Being friends with all kinds of people
I have learned some things about friendship, ever since I became a pro-nuclear advocate:
First, I acknowledge that people who meet an older, well-educated Jewish woman have certain expectations about what her attitudes are going to be toward various subjects. When they find that they are wrong about my energy attitudes, they can be disappointed. It's a real feeling, and there's anger with it. "How can you say that?" Or as another woman said to me: "You are the first educated person I have ever met who is in favor of Vermont Yankee."
Second, I try not to talk about "that" directly with friends who disagree with me about nuclear energy. Friends are more valuable to me than policy. Also, there is no person in the world with whom I agree about everything. Some people inexplicably prefer vanilla ice cream to chocolate, for example. People aren't clones of each other, and it would be pretty terrible if we were. In practice, I often attempt to change the subject.
Third, if really pressed, I stick up for nuclear energy. I say it is better than anything else that is out there. This explanation gets complicated because, of course, they are also against fossil fuels, and plan to use only renewables. So instead of talking about the evils of fossil fuels (relatively straight-forward to explain) I end up talking about energy density (that's harder). A commentator on one of my blog posts said that I was a "grief counselor" as people begin to understand what their energy choices really are. Maybe I am.
Fourth, I hold to my own values, which include seeing the world as it is, rather than as I would like it to be, or as others would like it to be. The Zen of Be Here Now about energy. This isn't something I say to people, but it is important to me, and keeps me centered.
Finally, I don't sweat the small stuff. The lady in the hallway... heavens, I met her and we didn't hit it off, eight years ago, energy or no energy. She seems pretty judgmental, and I probably detected that attitude at the long-ago party. Her opinion about me is "small stuff" in my life. If a closer friend makes an occasional negative remark, I try to let it slide. As another friend put it: "You don't have to join every fight you are invited to."

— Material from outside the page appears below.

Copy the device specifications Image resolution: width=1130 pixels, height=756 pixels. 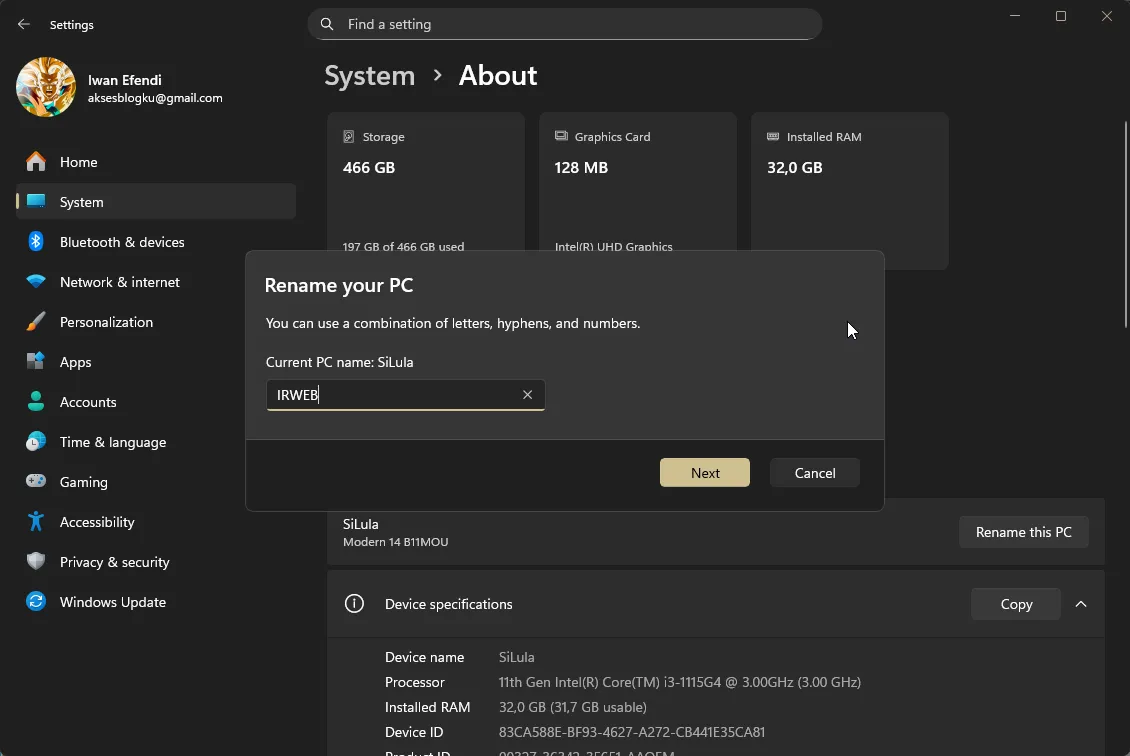pos(1015,604)
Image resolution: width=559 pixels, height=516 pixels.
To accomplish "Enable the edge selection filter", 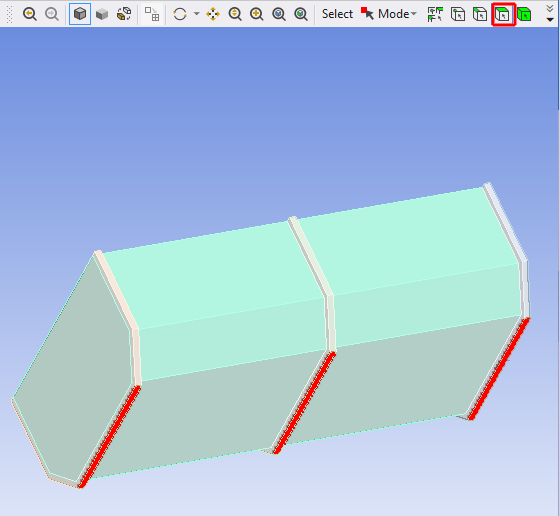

The third side of the cookie: Hope for the future
Being true to my understanding of electricity sources and nuclear power has been hard, but sometimes it has surprising rewards. I meet people who are secretly pro-nuclear. Other people are puzzled and tell me that they would like to learn more. One woman, anti-nuclear when I met her, now tries to convince her friends of the importance of nuclear energy to combat global warming. Another woman, at my synagogue, told me that many people are "very proud of me."
Most of my anti-nuclear friends are going to stay exactly that: both anti-nuclear and friends. I remind myself that we all want the same thing: a better world for our children.
Some people, a few, have re-evaluated nuclear energy, perhaps because of me. That is very gratifying. That's the third side of the cookie: the possibility of winning supporters to nuclear.
Have Happy Holidays, a Merry Christmas, and a New Year of friendship, health, and nuclear power!
Meredith Angwin is the founder of Carnot Communications, which helps firms to communicate technical matters. She specialized in mineral chemistry as a graduate student at the University of Chicago. Later, she became a project manager in the geothermal group at the Electric Power Research Institute (EPRI). Then she moved to nuclear energy, becoming a project manager in the EPRI nuclear division. She is an inventor on several patents. Angwin formerly served as a commissioner in Hartford Energy Commission, Hartford, Vt. Angwin is a long-time member of the American Nuclear Society and coordinator of the Energy Education Project. She is a frequent contributor to the ANS Nuclear Cafe.